◆ Assignment
In the clinical study excerpt below, what is the time frame for the primary outcome measure?

◆ Document section
Resource links provided by NLM:


Further study details as provided by GlaxoSmithKline:

Primary Outcome Measures:
  • Time to Occurrence of Any Acute Otitis Media (AOM) Diagnosed and Verified Against American Academic of Pediatrics (AAP) Criteria [ Time Frame: Any time from 2 weeks after the administration of dose 3 up to Month 22 ]

    Time to occurrence of any episode of AOM is expressed in terms of rate: Person-year rate = number of episodes (n)/sum of follow-up expressed in years (T[year)]).

◆ Given information
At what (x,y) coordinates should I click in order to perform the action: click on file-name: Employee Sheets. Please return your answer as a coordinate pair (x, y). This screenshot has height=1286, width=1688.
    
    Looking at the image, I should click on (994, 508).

◆ Answer to the problem
Any time from 2 weeks after the administration of dose 3 up to Month 22.